### Selected passage
>>

Artificial Intelligence is a very “hot” field in Computer
Science right now. The main aim is to teach a computer to think and act smart.
Machine Learning is a field that gives computers the ability to learn new
“concepts” on its own. To explain why this is important, let’s consider a task
which is trivial for humans. If I show you a picture of a cat, you can
instantly recognize that it’s a cat. But it turns out that this a difficult
task for a computer to perform. So the task is, given a set of images, find out
which category (car, dog, cat, …) the image belongs to. This task is difficult for a computer
because:

A computer sees an image as a bunch of numbers (as shown
below) and we want the computer to give us some estimate of what it thinks
about the given image. This task is called image classification.

(image from http://cs231n.github.io/ : stanford course on visual recognition)

Other issues:

Other issues:

As the illumination changes, meaning if the image is more
bright/dull, those numbers shown above change.There might be some objects hiding some details of the object
in the image as shown below. (Plot Twist: it’s a dog)

(image from http://cs231n.github.io/ : stanford course on visual recognition)

Another problem is, if you look very
closely to the image shown below, you can convince yourself that both of the
images belong to “cat” category. So you can get a general idea why the task is
difficult for a computer, not because the cats shown here are retarded but
because these images even though belonging to the same category have different
representations when seen by a computer (the numbers above are different for all the images basically).

**Machine Learning Background**

Few concepts are needed before moving to Deep Networks.

There is no straightforward way to just do this, it’s not
like arranging a few numbers say 2,1,4,3 as 1,2,3,4. Instead there are
“concepts” we want the computer to learn on its own.

But you might be thinking, how can we make a computer learn
this by itself. To understand this process, imagine you are teaching a kid how
to distinguish between an Oreo and an orange, and the kid is the stupidest kid
you have ever met. You tell him that if the item has two chocolate wafers with
a white creme filling in between it is likely to be an Oreo and in the same way
can describe an orange. Basically you are providing “features” i.e. {“two
chocolate wafers”, “white creme filling”} for Oreo and {“Orange Color”,
“Circular”} for orange to help him understand the difference.

But you would be thinking, Jay, you just said that computers
see an image as numbers, how will a computer get to know if there are two
chocolate wafers, white creme. You are absolutely correct. But, it is important to first introduce some fancy terms which people normally use.

<<

### Work to complete
- a) Transcribe everything in the image classification passage above from "A computer sees" down to "called image classification.".
- b) In the image classification passage above, which two features are provided for an orange?

### Entries provided

>>

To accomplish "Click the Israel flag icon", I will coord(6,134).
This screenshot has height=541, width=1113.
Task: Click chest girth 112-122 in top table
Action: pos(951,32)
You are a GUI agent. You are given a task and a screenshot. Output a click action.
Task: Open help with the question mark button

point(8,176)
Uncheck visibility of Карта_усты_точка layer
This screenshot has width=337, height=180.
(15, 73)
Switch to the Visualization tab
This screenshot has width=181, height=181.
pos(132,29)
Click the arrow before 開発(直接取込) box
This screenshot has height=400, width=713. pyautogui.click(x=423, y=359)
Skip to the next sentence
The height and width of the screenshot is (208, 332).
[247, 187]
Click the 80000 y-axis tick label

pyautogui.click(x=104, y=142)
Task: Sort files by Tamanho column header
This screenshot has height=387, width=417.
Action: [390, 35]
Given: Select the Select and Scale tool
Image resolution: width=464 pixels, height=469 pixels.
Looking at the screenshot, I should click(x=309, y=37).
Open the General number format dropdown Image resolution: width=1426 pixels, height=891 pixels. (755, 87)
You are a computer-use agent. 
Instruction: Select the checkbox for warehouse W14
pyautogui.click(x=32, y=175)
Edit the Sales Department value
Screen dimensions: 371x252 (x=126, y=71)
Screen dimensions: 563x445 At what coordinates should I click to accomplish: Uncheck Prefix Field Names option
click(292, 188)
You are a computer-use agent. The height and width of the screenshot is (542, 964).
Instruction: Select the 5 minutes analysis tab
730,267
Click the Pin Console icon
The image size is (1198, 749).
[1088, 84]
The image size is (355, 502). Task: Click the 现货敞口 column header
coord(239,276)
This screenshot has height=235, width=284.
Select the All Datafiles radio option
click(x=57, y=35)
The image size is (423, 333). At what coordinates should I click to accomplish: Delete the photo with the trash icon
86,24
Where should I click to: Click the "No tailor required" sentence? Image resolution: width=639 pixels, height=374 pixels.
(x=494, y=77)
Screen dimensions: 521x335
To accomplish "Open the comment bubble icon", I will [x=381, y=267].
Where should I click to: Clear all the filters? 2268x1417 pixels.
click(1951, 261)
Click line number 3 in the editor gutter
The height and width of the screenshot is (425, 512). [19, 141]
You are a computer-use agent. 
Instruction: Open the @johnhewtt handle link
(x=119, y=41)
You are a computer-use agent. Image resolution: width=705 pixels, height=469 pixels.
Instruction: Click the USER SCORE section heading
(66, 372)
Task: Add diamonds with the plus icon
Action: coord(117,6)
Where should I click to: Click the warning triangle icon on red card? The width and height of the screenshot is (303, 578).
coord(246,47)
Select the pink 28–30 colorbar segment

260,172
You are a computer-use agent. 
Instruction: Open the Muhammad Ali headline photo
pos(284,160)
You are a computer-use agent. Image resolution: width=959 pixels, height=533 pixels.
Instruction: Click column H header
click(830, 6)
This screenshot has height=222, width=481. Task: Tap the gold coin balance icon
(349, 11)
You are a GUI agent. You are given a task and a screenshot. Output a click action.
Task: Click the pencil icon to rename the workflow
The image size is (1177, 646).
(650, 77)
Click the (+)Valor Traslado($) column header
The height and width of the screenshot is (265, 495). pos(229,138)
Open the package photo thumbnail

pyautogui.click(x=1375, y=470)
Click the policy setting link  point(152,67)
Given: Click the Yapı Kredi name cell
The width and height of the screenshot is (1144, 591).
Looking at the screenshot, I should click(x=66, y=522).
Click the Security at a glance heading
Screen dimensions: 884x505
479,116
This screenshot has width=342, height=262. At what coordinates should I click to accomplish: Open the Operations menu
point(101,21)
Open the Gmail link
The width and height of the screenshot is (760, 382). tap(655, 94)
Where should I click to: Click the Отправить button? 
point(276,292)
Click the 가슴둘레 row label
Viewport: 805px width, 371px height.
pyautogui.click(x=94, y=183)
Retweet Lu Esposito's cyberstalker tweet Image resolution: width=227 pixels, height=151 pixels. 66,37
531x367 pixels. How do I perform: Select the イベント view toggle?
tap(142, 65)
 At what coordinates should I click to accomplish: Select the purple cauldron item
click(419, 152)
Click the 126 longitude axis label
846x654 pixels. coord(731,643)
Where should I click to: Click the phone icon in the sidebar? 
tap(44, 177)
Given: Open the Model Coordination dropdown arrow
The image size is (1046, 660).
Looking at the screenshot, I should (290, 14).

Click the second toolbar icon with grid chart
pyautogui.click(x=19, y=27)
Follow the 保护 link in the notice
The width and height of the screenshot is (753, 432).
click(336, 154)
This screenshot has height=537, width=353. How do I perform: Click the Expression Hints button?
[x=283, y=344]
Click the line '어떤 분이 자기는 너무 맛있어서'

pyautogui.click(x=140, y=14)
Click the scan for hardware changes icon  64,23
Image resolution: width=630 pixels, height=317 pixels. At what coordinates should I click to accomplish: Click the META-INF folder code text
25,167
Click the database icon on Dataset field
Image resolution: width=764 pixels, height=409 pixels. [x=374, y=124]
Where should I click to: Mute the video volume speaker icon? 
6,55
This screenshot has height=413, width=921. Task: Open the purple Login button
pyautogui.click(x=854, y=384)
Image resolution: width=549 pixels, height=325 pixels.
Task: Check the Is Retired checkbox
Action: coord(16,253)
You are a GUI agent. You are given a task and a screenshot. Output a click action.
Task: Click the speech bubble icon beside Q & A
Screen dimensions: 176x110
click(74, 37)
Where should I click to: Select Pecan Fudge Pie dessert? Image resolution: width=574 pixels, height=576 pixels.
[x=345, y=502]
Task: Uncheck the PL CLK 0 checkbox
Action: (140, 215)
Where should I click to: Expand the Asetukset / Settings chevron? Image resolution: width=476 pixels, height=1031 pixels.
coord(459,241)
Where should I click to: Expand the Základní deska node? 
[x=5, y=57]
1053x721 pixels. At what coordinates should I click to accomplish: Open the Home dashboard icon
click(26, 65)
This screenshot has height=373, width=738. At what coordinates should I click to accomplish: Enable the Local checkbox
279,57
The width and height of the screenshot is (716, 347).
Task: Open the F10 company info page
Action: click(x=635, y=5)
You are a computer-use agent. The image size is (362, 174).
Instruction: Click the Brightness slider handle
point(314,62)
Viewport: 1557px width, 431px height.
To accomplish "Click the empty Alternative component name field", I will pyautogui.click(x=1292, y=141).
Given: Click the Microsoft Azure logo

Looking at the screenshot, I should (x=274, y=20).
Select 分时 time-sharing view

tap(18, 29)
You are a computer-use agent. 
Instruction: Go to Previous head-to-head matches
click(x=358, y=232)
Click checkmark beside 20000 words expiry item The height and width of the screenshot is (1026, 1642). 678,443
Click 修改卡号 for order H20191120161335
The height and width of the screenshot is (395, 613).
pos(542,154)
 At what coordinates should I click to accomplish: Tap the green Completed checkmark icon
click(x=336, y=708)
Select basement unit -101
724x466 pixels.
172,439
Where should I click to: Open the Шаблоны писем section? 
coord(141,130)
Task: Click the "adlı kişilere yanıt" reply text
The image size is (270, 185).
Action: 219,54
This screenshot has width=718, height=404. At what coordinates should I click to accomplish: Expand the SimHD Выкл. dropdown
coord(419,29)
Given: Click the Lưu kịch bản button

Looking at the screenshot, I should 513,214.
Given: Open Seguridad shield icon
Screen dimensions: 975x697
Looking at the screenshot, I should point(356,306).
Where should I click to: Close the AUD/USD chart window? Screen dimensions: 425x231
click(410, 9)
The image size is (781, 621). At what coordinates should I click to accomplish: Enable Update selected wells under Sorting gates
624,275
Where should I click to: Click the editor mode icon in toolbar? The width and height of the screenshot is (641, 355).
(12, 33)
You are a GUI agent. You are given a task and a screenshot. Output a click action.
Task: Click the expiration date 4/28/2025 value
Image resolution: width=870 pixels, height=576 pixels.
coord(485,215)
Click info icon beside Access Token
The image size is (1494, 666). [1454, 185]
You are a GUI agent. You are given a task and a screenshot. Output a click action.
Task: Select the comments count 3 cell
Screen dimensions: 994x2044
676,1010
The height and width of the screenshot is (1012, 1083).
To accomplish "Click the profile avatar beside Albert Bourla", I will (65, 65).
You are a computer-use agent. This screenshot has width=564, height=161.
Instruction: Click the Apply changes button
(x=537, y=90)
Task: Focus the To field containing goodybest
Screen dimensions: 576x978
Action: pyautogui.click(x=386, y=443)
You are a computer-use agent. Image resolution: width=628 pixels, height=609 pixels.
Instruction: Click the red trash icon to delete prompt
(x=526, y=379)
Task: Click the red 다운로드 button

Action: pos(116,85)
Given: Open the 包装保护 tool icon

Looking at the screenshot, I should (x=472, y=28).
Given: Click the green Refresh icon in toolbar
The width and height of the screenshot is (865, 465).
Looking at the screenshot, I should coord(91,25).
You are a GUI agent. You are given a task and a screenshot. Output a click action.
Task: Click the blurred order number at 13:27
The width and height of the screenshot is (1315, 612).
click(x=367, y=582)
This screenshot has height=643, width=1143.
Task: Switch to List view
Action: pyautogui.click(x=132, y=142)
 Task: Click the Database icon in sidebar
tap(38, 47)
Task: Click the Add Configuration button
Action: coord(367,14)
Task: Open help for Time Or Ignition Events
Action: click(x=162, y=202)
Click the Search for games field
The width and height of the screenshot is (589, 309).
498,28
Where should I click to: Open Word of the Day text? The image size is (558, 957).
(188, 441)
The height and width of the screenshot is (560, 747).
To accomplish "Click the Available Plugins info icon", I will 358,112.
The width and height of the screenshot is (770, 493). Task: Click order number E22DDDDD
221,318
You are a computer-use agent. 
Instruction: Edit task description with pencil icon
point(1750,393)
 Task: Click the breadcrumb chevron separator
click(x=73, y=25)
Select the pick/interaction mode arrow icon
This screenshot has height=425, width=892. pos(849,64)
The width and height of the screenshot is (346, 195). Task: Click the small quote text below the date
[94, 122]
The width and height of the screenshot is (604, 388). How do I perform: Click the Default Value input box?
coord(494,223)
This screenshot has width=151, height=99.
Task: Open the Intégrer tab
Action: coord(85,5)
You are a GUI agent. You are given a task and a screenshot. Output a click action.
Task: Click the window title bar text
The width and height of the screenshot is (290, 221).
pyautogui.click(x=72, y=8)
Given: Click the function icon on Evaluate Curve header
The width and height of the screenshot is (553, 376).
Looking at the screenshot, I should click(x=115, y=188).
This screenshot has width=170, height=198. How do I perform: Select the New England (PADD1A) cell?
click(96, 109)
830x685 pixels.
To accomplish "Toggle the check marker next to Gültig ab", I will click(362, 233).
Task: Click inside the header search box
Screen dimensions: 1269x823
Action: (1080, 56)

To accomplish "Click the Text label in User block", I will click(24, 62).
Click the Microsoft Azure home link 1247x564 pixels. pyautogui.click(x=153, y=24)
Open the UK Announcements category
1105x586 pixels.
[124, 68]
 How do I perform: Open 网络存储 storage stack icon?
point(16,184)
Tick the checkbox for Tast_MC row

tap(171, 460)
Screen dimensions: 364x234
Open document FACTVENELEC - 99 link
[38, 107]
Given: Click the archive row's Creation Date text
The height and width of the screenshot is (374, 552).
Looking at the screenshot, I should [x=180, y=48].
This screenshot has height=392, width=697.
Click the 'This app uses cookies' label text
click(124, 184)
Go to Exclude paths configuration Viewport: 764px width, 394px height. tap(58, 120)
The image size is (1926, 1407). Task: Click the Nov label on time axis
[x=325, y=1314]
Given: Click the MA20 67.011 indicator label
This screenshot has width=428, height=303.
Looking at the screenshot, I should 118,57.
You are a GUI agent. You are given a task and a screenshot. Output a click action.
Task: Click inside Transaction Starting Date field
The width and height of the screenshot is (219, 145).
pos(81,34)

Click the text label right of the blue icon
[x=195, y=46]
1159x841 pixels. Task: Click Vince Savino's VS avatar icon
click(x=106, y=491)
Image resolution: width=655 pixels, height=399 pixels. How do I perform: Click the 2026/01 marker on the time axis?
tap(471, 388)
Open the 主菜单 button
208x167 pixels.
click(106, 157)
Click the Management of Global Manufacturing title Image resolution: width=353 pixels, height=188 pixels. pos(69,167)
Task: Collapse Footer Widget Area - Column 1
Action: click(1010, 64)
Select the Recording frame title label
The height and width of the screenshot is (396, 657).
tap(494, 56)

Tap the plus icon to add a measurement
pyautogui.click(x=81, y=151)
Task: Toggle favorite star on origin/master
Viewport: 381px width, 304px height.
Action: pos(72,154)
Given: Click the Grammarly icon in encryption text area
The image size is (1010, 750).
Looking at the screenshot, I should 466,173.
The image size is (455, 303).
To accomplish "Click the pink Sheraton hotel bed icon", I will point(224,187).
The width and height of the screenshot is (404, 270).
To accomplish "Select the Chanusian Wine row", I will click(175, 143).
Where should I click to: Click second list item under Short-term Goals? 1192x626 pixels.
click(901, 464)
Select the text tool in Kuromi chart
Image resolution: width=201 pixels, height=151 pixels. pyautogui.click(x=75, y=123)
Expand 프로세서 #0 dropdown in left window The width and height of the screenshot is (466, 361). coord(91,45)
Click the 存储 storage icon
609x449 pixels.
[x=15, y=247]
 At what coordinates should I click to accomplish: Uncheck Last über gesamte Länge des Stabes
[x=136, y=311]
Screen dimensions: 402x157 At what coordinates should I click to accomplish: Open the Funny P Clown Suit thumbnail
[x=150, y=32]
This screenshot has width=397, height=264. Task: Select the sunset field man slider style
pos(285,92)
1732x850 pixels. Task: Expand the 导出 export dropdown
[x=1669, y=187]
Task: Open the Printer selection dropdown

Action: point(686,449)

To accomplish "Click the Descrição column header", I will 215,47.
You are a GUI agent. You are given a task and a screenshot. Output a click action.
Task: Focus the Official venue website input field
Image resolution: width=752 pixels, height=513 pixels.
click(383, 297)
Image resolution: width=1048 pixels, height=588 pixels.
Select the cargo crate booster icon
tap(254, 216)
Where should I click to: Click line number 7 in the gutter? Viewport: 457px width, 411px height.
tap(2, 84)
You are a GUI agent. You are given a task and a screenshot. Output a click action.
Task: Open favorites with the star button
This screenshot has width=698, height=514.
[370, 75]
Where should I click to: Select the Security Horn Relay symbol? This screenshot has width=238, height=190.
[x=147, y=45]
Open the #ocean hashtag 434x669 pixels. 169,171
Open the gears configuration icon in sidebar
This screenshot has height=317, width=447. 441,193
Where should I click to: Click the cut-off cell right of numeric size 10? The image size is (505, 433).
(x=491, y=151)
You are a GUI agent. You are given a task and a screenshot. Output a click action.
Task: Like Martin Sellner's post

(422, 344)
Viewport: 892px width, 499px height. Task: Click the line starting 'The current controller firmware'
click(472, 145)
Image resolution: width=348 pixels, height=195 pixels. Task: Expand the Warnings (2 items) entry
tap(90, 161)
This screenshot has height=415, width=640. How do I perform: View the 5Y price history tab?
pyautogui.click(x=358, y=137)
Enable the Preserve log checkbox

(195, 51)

<<

### Responses by item number
- a)
A computer sees an image as a bunch of numbers (as shown
below) and we want the computer to give us some estimate of what it thinks
about the given image. This task is called image classification.

- b) "Orange Color" and "Circular."